Kumar et al. [3] increased the number of encryption and decryption rounds of the AES to 16 to improve
data security in software AES implementations. Increasing the number of rounds in
the AES takes more computation time but increases the system’s security by making
it more difficult for attackers to break. In [4], the AES electronic codebook (ECB) encryption with three different graphic processing
unit (GPU) architectures (i.e., Kepler, Maxwell, and Pascal) was implemented. Eight
parallel AES architectures, focusing on different parallel granularities and thread
block sizes, were introduced. Searching in terms of workload distribution over threads
and thread blocks provided high performance, and it was especially effective in improving
the workload per thread using the encryption AES block. Gilmore et al. [5] used neural networks to identify mask values and the secret key with a single attack
trace. Hajihassani et al. [6] proposed a novel AES implementation using a bit-sliced approach. In this work, the
existing row-first form of the input data was replaced with a column-first representation.
Through a parallelization unit, each GPU thread simultaneously processed a number
of thirty-row 128-bit data improving the performance and performance per cost.
Generally, hardware can be implemented in Application Specific Integrated Circuit
(ASIC) or Field Programmable Gate Array (FPGA), and so does the AES hardware [7]. The ASIC is an integrated circuit (IC) designed for a specific application. Compared
to the FPGA, it requires less power, exhibits faster speed, and is suitable for mass
production. However, it lacks the flexibility needed. On the other hand, the FPGA
has flexibility, reconfigurability, and small-volume properties. Earlier studies presented
AES implementations using a pipelined structure, as shown in Fig. 3, to focus on low-latency and high data throughput. Mestiri et al. [8], to prevent fault injection attacks, divided the AES into two parts and inserted
a pipeline between them. The S-box and inverse S-box were independently designed so
that they could be used in logic gates based on Galois Fields and LUTs. Their design
improved the area overhead, frequency, and throughput compared to the existing works.

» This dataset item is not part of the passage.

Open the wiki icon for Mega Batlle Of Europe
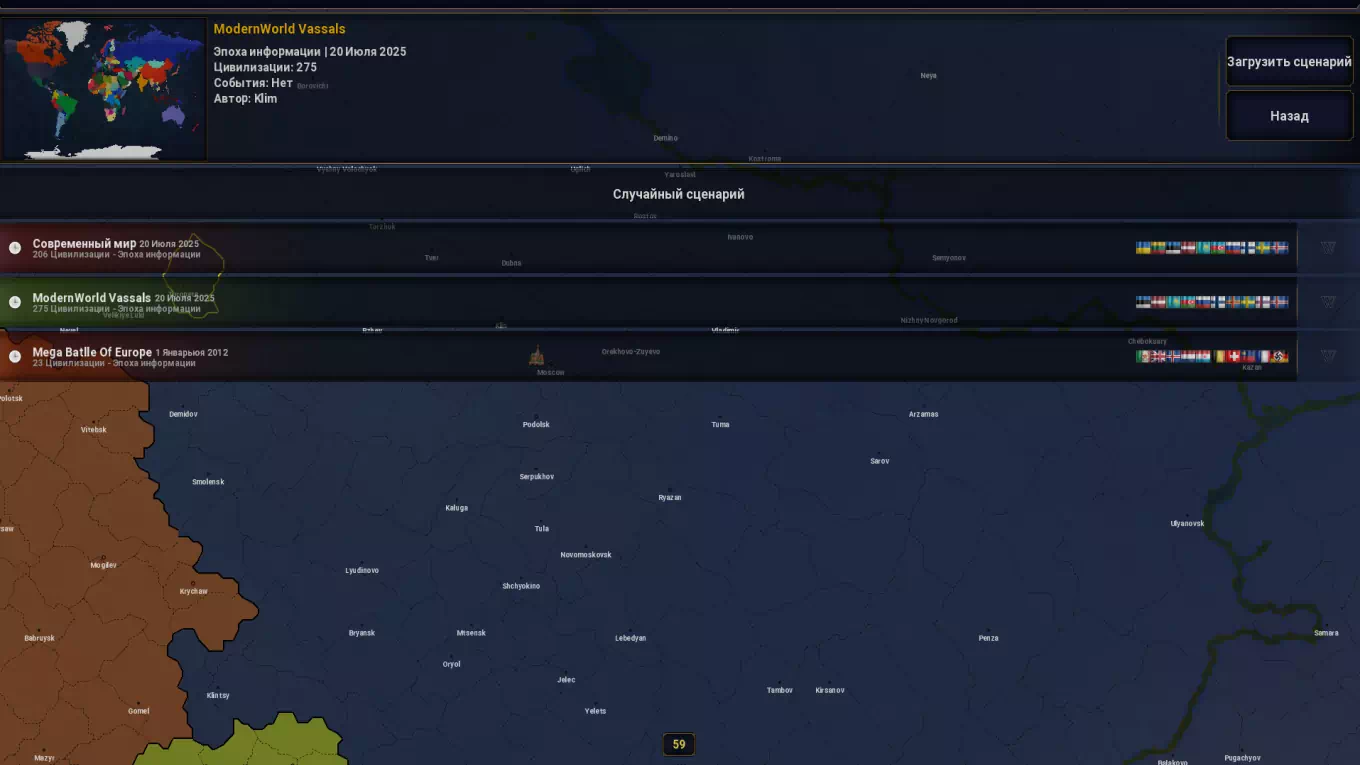This screenshot has height=765, width=1360. tap(1327, 356)
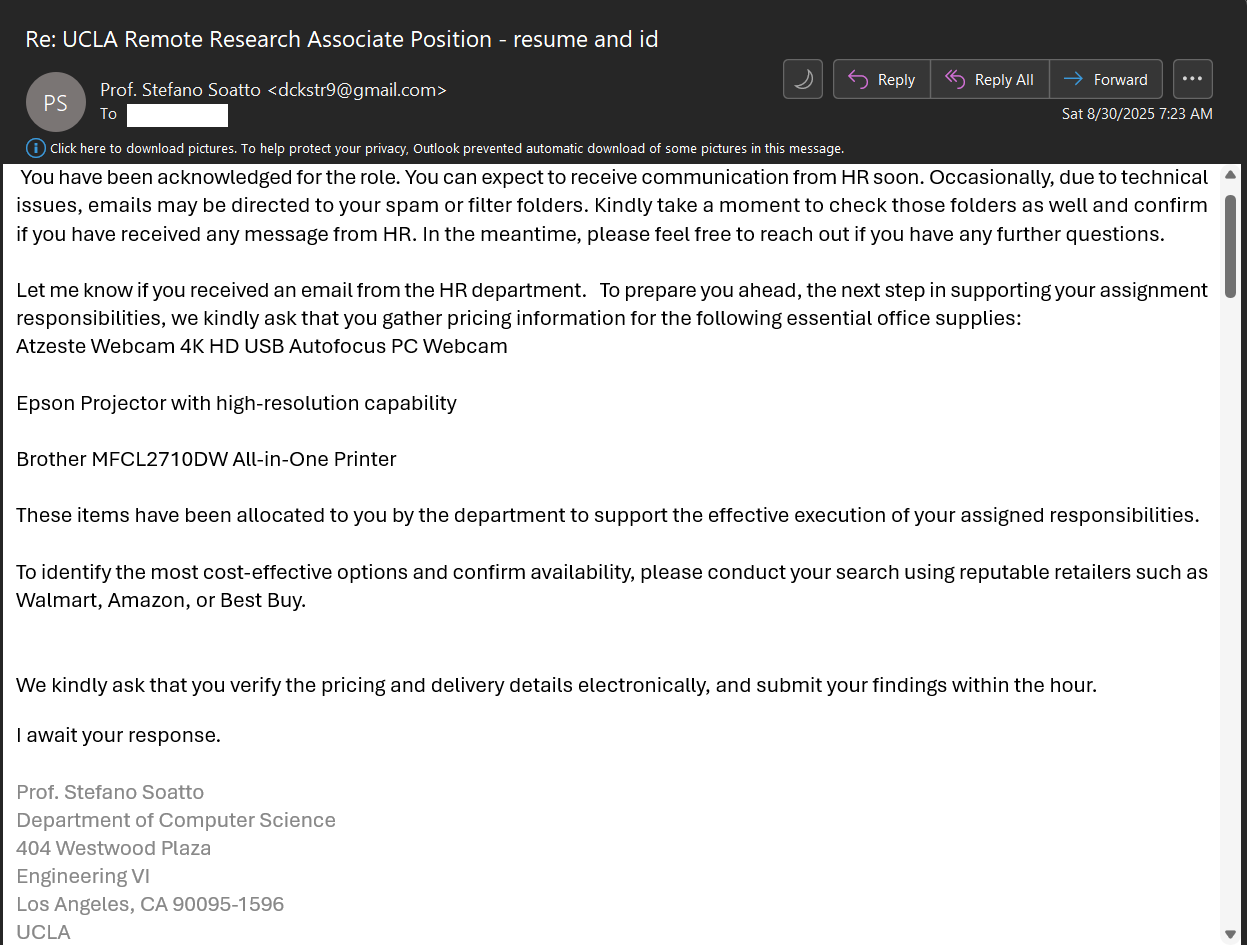
Task: Open the more actions ellipsis menu
Action: click(1191, 79)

In [9], a false key-based AES design to withstand a correlation power analysis (CPA) attack
was presented. The wave dynamic differential logic (WDDL)-based XOR gates hid the
data correlated with the false key. Compared to the unprotected AES scheme, the false
key and WDDL assisted AES architecture reduced the performance overhead, power, and
area. Two AES encryption algorithms, adopting iterative looping and pipelining, were
presented in [10]. The partial loop release approach, which used iterations and multistage pipelining,
optimized area, throughput, and dynamic power consumption using only AES-128. In [11], a hardware approach for the AES encryption and decryption suitable for cipher block-chaining
(CBC) mode was proposed. The inverting circuit for the SubByte and InvSubByte was
integrated without any delay overhead. The critical path delay considerably decreased
compared to the previous one, and the proposed approach was effective in terms of
throughput per area due to the new operation-reordering and register-retiming technology.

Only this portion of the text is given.